MARİLYN MONROE
Norma Jean Baker – Monterson
(1 Haziran 1926, Los Angeles – 5 Ağustos 1962, Brentwood)
1 Haziran 1926 tarihinde Los Angeles’ta Norma Jean Baker adıyla Gladys Pearl Baker’ın üçüncü çocuğu olarak dünyaya gelir. İki kardeşi annesinin ilk evliliğinden olur. Norma Jean, babasının kim olduğunu hiçbir zaman öğrenemez ve bu sebepten evliliklerinde eşlerini hep baba yerine koyar.
Annesinin ailesinin geçmişi psikolojik rahatsızlıklarla doludur. Dedesi ve dayısı psikolojik rahatsızlıklarından dolayı hastaneye yatırılır ve dayısı hastaneden çıktıktan kısa bir süre sonra intihar eder.

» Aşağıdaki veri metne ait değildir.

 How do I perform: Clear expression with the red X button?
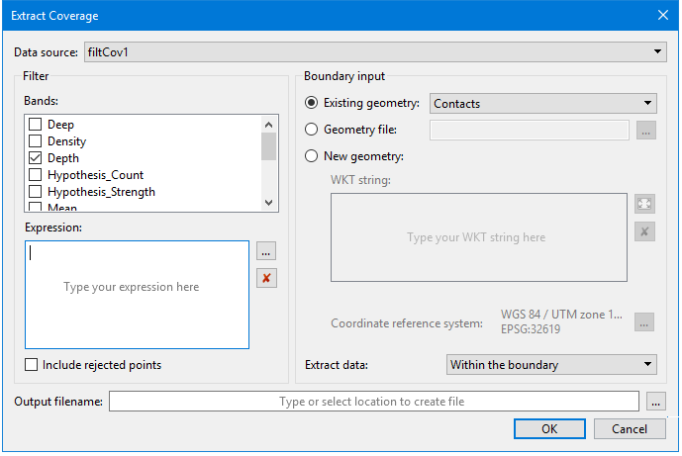(265, 278)
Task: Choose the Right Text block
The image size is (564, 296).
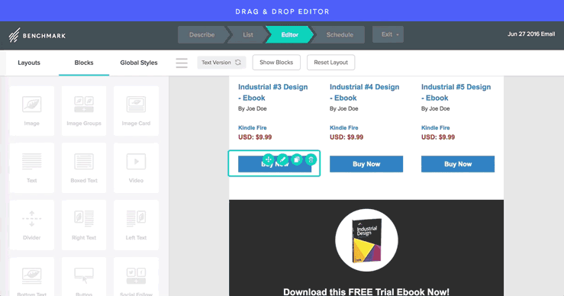Action: pyautogui.click(x=84, y=225)
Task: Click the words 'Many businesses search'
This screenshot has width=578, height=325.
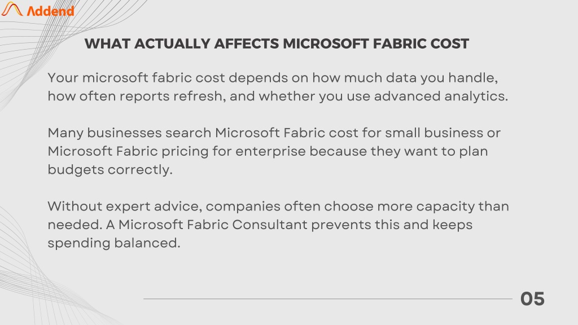Action: click(x=129, y=133)
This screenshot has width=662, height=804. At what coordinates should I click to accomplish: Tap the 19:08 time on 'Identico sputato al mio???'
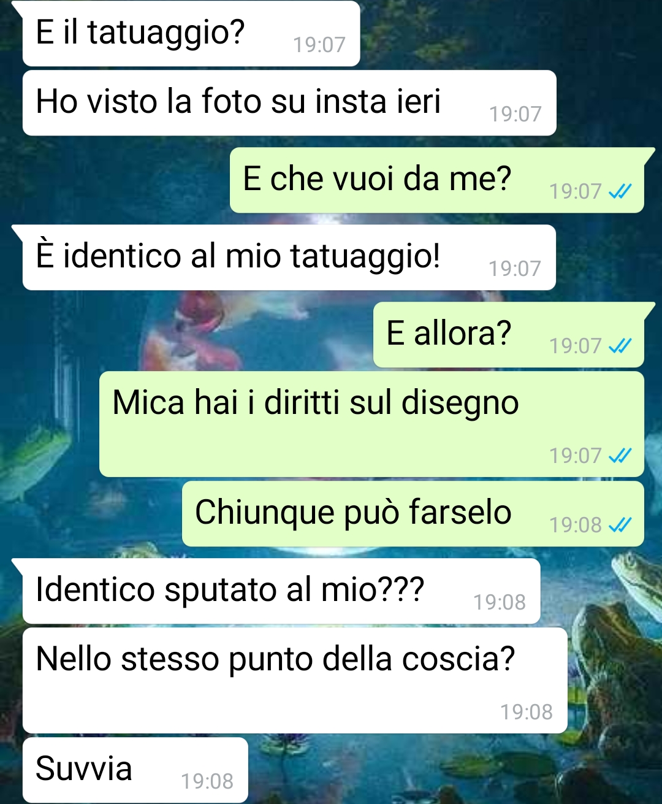point(500,602)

Annesi artık bu zorlu yaşama ayak uyduramaz ve psikolojisi giderek daha fazla bozulmaya başlar. Annesi sinir hastalıkları hastanesine yatırılır ve ömrünün sonuna kadar hastane de kalır.

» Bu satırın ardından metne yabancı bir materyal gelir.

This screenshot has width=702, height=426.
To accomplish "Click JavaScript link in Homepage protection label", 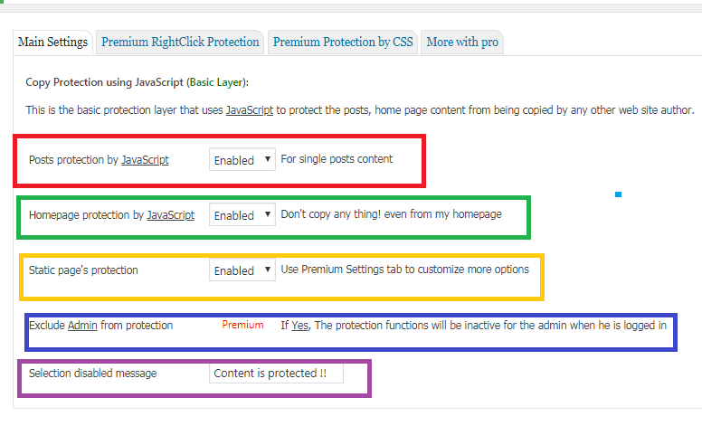I will coord(170,215).
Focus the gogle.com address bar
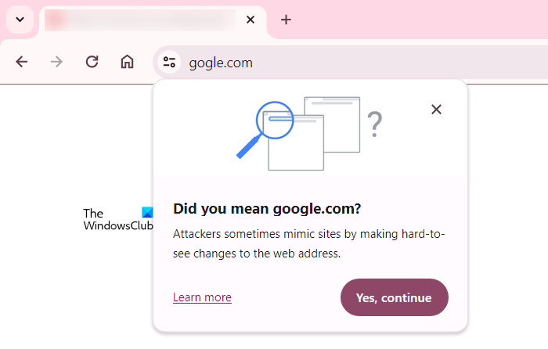The height and width of the screenshot is (349, 548). 313,63
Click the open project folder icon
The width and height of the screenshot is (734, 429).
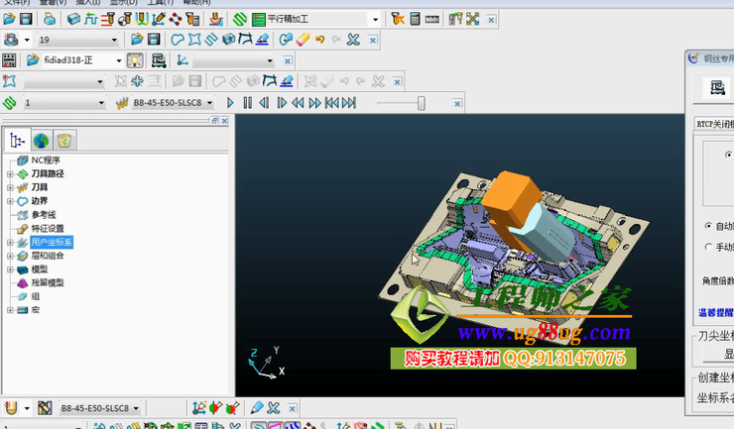[9, 19]
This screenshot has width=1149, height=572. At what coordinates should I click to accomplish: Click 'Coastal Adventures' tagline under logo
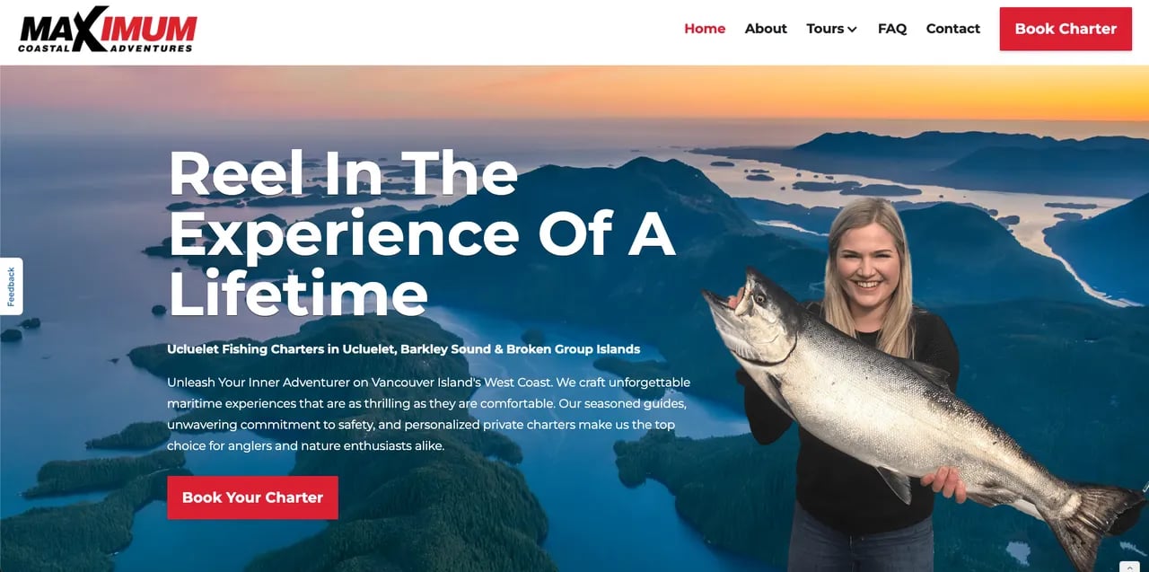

Annesinin hastaneye yatırılması üzerine bakacak kimsesi olmayan Norma Jean yetimhaneler ve koruyucu aileler arasında mekik dokur. Koruyucu ailelerde birçok kez tacize uğrar. 16 yaşına geldiğinde artık böyle bir yaşam sürdürmek istemediğine karar verir. Bir fabrikaya girer, sonra modellik yapmak için ajanslara başvurur.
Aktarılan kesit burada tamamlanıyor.